He's on the right bike, too; Sunday’s all-Ducati podium was seventh in a row for the brand, the last time any rider on a bike other than a Ducati was on a rostrum remaining Maverick Vinales’ win in Texas for Aprilia in round three. With Marc Marquez (a muted fourth) and rising star Fabio Di Giannantonio (fifth) trailing the Bastianini-Martin-Bagnaia podium trio, Vinales’ teammate Aleix Espargaro (sixth) was the only non-Ducati inside the top eight, which came after the veteran Spaniard took a superb pole on Saturday. 

The 22-bike field looked resplendent in historic liveries commemorating the 75-year anniversary of the world championship on Sunday, with past giants like Honda and Yamaha reprising their glory days, at least visually.

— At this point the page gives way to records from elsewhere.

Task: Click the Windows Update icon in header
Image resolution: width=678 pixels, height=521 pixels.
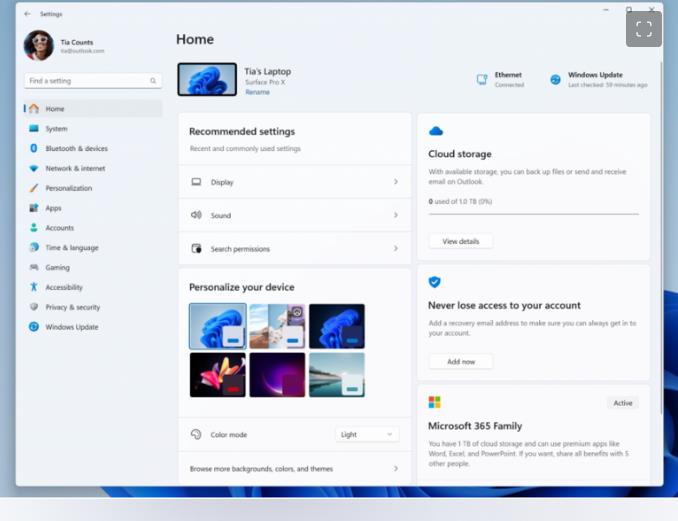Action: click(x=555, y=79)
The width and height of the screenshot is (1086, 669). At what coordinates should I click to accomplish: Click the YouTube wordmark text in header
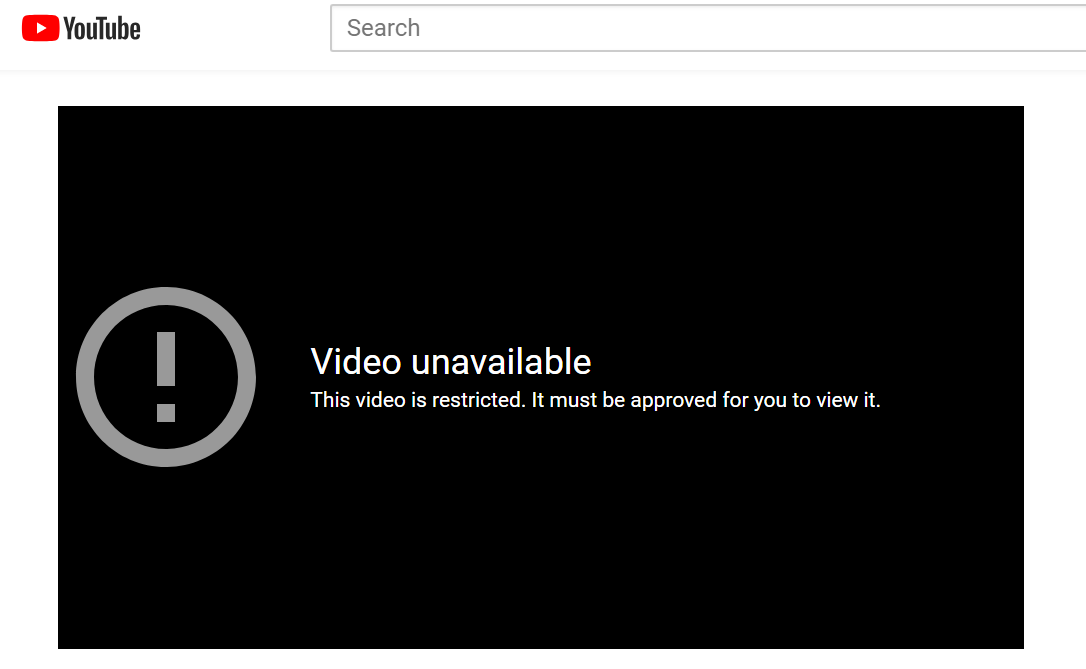(102, 28)
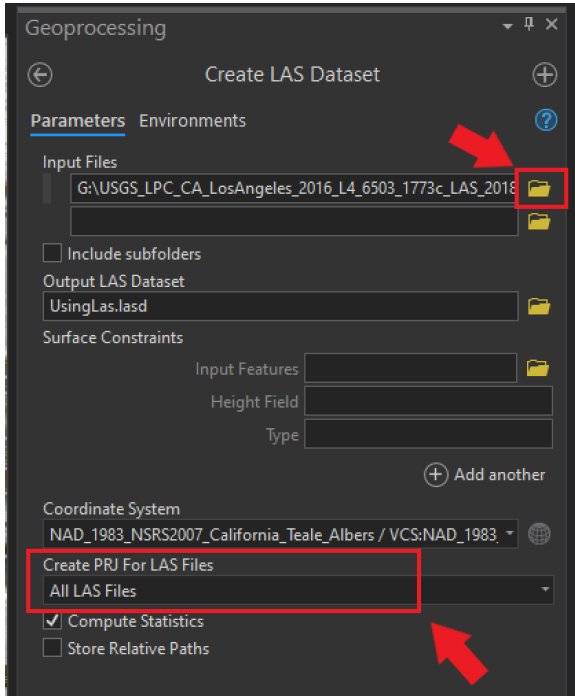Open the Coordinate System globe picker
The height and width of the screenshot is (700, 575).
pyautogui.click(x=539, y=534)
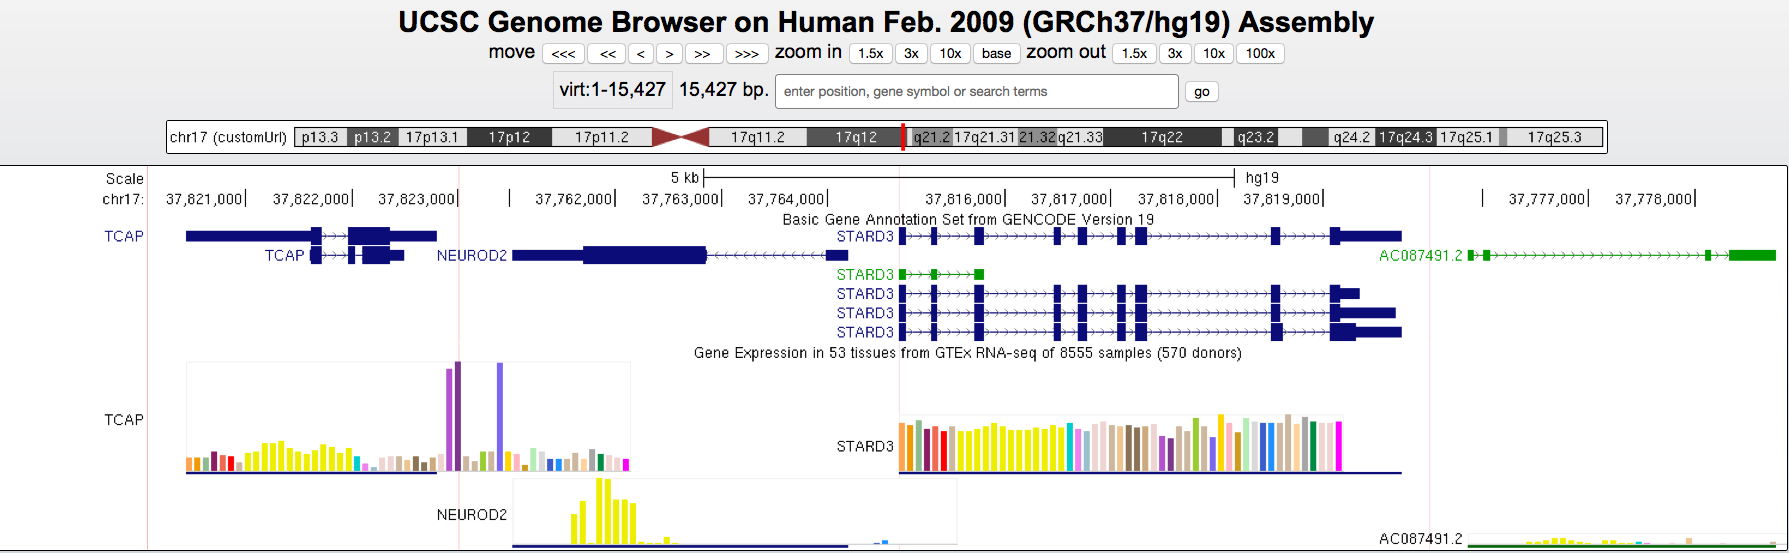This screenshot has width=1789, height=553.
Task: Focus the position or gene search field
Action: [x=976, y=91]
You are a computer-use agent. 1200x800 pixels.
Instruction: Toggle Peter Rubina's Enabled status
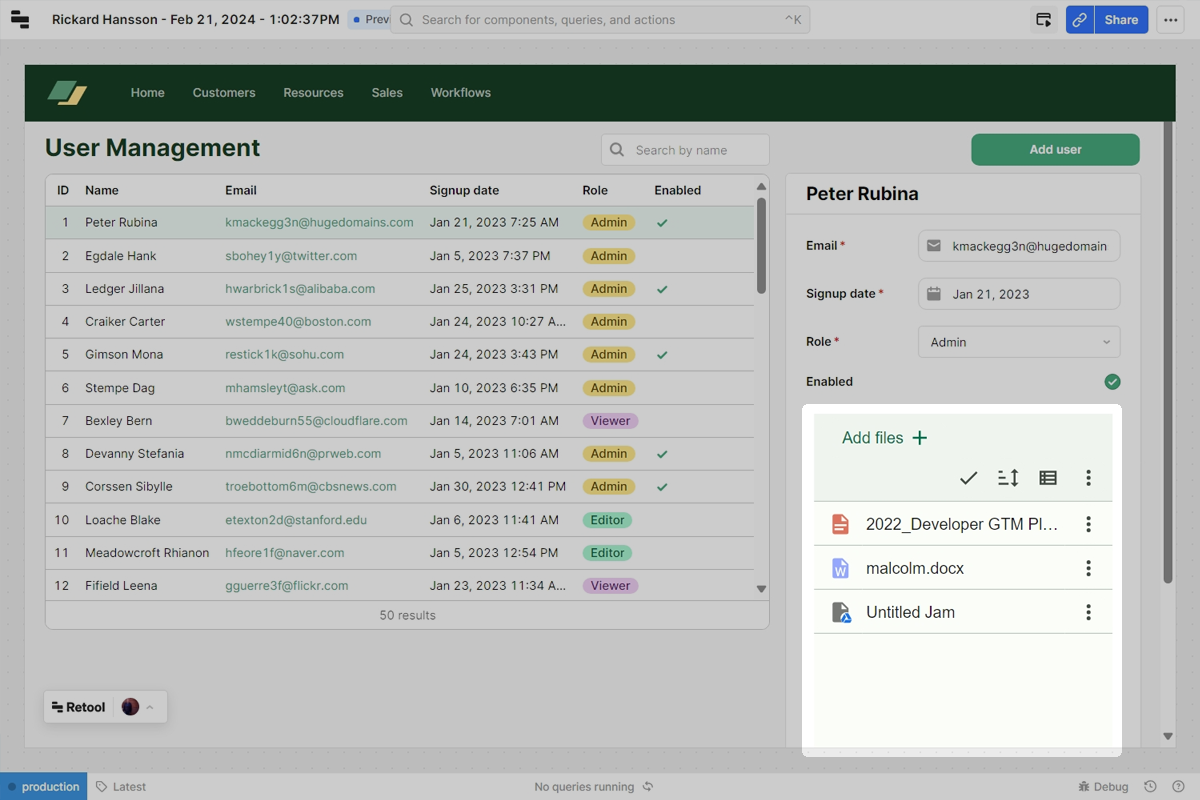[x=1112, y=381]
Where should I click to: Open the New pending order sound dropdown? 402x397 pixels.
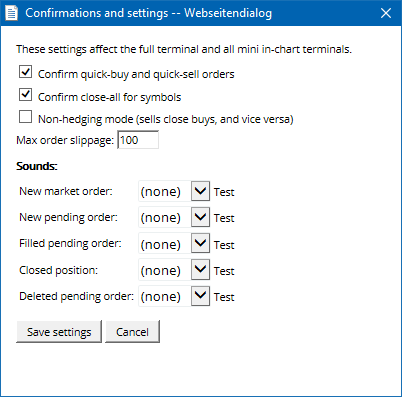coord(174,217)
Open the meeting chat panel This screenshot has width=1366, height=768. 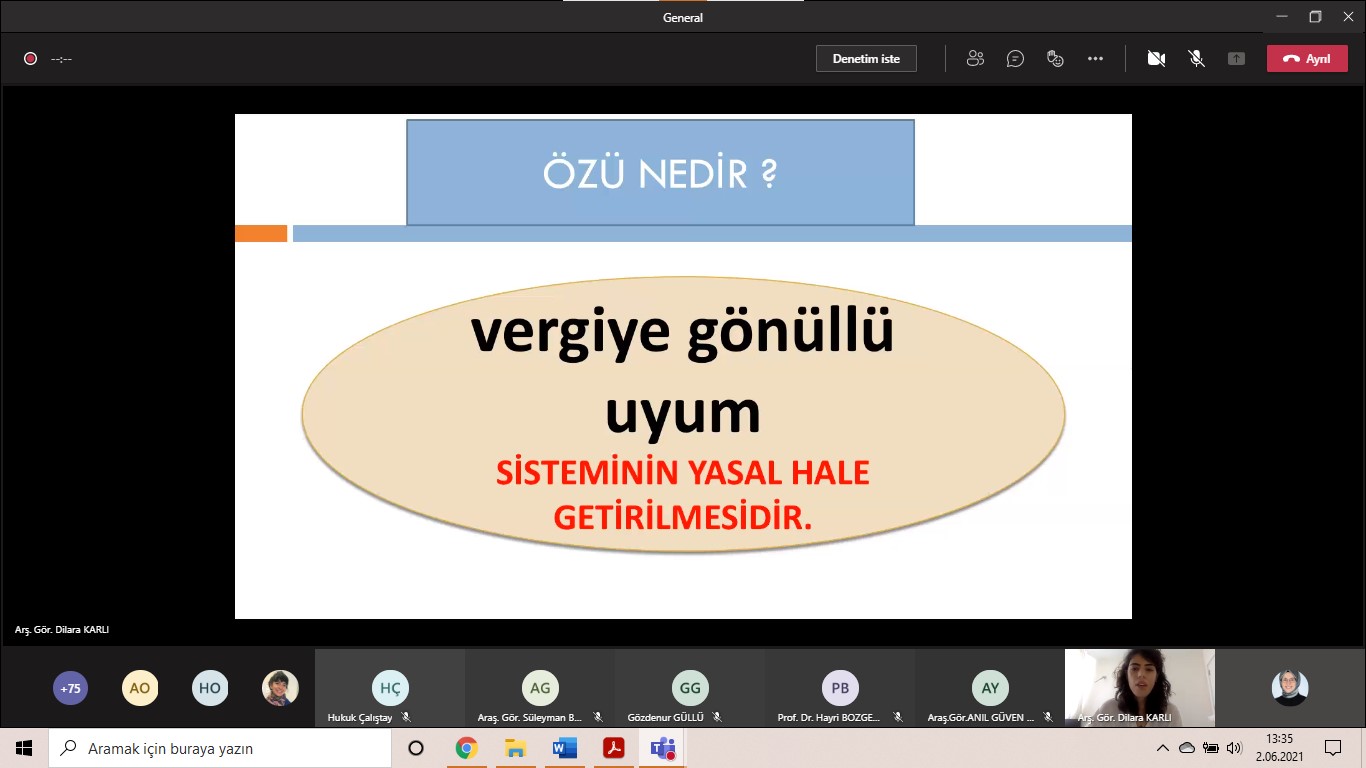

On the timesheets, it’s an internal Ducati fight for the biggest prizes … and it’s one Bastianini looks to be capable of being an increasing part of.

 

Surprise packet

Given Ducati’s domination, Aleix Espargaro gets a mention here for swimming against the tide at a track where he won last year, the Spaniard upsetting the 2024 form guide to take pole – and by a healthy margin of over two-tenths of a second from Bagnaia.

On his 329th start – only Valentino Rossi (432) and Andrea Dovizioso (346) now have more – Espargaro knew he’d have to do something out of the box to be with Ducati over 20 laps where he was after one in qualifying, and was one of just two riders to run Michelin’s hard front tyre to add some strategic variance into the mix. 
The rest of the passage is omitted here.